(ASSIGNMENT)
The response must contain every line below in which "club" appears.

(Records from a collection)
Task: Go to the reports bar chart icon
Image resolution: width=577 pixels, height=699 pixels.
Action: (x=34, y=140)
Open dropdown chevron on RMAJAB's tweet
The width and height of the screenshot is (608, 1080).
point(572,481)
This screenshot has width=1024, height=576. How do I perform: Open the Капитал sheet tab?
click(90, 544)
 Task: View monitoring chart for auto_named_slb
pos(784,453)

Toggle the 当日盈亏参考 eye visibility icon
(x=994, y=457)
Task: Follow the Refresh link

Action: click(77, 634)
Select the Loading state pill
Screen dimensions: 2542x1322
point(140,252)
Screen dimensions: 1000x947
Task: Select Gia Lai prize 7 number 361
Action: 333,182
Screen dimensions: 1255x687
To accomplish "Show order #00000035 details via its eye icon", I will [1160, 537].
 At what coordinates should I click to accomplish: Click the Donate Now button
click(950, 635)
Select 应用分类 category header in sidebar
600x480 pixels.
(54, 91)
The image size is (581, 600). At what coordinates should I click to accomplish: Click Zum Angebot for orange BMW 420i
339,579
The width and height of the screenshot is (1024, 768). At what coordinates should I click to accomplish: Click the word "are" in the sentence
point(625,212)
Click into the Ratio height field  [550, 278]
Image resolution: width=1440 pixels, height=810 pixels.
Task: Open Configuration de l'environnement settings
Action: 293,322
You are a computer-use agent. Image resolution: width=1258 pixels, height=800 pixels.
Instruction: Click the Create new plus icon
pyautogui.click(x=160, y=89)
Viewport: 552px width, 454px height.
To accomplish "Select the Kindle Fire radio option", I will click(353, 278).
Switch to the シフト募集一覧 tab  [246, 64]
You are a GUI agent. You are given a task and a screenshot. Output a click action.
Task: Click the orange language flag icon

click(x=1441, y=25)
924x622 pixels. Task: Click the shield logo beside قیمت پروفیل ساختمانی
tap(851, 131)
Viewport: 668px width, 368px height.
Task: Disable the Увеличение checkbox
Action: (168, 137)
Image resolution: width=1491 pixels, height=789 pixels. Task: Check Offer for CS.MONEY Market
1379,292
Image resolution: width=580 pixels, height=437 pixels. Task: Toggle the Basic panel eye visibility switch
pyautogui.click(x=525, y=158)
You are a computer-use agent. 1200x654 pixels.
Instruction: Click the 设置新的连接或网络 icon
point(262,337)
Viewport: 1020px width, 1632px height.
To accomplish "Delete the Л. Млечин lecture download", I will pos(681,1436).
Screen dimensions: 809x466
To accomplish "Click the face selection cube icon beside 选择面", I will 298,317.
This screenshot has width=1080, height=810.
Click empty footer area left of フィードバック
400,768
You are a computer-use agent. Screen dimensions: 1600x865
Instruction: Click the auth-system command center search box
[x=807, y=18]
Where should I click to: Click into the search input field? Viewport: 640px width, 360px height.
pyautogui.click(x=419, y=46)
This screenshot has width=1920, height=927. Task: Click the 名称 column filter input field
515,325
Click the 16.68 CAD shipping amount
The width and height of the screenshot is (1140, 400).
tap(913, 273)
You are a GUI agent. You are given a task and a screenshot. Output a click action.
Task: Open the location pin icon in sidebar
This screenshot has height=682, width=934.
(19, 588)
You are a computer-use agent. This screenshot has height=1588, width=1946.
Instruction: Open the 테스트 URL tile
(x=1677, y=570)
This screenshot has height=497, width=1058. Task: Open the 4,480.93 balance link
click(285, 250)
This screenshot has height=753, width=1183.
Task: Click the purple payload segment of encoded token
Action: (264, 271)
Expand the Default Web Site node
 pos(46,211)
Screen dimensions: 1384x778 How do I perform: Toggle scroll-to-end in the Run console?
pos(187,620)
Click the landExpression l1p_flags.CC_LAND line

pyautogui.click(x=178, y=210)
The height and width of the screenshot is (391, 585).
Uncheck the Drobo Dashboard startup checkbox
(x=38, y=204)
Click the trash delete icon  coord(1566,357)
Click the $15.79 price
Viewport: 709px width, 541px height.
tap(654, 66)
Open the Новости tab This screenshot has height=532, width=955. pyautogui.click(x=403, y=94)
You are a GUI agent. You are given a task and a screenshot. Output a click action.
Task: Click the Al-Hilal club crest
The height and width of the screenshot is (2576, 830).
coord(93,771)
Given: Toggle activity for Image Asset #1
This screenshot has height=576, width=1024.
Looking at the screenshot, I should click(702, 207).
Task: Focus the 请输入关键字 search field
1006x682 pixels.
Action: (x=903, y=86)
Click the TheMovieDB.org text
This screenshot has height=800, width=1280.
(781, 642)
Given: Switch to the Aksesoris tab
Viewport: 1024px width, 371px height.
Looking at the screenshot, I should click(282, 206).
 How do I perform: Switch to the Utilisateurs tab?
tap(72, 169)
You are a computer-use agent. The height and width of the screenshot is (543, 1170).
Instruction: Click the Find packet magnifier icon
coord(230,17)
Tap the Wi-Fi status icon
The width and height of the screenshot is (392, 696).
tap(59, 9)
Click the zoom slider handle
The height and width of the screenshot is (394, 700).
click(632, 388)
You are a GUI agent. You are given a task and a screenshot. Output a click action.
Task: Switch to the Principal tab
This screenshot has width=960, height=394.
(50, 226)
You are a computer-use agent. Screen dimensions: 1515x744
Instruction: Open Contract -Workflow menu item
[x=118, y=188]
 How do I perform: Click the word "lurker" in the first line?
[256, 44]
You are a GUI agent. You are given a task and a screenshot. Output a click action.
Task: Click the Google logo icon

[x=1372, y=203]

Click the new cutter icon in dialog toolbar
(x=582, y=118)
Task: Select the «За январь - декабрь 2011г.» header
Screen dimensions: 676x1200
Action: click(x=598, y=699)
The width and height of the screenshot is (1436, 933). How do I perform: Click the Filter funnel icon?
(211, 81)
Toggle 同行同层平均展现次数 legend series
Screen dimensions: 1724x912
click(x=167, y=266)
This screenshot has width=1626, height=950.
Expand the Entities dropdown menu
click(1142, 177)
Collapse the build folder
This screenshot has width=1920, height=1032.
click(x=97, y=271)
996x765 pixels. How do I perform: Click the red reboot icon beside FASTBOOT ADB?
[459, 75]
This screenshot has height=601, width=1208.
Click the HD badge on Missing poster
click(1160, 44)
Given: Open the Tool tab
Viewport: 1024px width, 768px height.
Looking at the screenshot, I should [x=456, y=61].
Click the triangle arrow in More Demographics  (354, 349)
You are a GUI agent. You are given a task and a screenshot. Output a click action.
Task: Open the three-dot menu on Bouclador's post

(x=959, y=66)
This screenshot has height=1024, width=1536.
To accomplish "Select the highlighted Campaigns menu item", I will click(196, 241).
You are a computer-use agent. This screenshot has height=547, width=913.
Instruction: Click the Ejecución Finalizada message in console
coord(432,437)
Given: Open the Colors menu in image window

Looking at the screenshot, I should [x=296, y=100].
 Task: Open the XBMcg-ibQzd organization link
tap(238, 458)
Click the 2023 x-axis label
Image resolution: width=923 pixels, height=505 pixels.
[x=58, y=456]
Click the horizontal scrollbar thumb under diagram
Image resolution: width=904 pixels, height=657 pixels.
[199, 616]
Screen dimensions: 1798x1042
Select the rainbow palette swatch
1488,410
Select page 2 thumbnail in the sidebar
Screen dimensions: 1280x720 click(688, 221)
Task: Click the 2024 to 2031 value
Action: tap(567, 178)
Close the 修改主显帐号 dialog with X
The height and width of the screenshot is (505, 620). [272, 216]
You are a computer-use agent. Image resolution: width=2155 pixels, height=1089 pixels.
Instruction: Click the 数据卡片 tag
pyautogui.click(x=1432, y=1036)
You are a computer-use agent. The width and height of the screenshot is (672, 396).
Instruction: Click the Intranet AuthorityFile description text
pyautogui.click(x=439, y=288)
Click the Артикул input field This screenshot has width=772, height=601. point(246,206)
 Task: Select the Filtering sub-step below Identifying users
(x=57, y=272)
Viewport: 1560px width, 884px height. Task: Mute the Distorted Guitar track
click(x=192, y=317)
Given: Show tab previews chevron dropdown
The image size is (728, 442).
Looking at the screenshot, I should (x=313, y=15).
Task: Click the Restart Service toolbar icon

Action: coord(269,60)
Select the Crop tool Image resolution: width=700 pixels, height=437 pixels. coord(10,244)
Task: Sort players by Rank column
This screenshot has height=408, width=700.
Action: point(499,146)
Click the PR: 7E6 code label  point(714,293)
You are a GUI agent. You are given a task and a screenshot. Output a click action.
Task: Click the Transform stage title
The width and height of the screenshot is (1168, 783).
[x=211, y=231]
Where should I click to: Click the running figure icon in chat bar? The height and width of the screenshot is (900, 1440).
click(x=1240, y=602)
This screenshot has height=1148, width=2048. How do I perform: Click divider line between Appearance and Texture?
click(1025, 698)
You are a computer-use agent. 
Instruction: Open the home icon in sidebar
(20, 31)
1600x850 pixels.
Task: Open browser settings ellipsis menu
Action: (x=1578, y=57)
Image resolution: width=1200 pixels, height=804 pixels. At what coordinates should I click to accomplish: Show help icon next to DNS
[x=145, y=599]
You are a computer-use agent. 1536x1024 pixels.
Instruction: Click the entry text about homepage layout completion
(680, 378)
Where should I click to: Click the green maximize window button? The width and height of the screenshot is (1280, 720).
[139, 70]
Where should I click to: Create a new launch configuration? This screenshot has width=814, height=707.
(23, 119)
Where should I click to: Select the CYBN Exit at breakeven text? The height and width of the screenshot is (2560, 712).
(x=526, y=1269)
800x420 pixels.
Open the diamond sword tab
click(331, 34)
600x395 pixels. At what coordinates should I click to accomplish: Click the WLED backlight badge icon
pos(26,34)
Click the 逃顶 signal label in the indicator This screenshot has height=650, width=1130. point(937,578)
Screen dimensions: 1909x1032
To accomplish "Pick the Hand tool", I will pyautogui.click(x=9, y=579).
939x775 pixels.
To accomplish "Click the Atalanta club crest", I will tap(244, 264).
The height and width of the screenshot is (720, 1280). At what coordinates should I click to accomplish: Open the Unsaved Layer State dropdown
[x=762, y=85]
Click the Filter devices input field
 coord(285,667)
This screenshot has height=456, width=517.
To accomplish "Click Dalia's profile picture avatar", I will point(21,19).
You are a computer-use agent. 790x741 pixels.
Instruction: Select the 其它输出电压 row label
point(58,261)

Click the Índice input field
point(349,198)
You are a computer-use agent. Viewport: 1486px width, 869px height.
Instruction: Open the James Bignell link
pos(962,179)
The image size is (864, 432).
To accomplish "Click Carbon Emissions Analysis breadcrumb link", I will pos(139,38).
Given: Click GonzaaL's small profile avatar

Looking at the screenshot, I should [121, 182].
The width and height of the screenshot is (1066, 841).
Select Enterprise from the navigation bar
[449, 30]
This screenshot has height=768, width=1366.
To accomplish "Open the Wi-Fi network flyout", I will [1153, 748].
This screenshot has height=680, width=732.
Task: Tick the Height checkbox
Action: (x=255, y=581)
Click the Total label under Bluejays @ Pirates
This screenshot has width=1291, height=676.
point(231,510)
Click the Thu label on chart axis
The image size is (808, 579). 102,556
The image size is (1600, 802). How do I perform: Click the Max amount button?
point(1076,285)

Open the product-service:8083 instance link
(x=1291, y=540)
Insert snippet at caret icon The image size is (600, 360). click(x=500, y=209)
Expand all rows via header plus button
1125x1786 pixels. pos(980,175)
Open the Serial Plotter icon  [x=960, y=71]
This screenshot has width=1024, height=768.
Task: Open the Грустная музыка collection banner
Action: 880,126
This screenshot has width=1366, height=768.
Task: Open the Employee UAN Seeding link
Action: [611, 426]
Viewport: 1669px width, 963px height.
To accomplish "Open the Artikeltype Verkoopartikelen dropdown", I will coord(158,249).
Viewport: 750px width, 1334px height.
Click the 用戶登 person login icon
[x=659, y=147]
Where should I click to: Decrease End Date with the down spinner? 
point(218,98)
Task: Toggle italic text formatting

(RESPONSE TO THE EXERCISE)
Task: Click the Al-Hilal club crest
To accomplish "Click the Atalanta club crest", I will tap(244, 264).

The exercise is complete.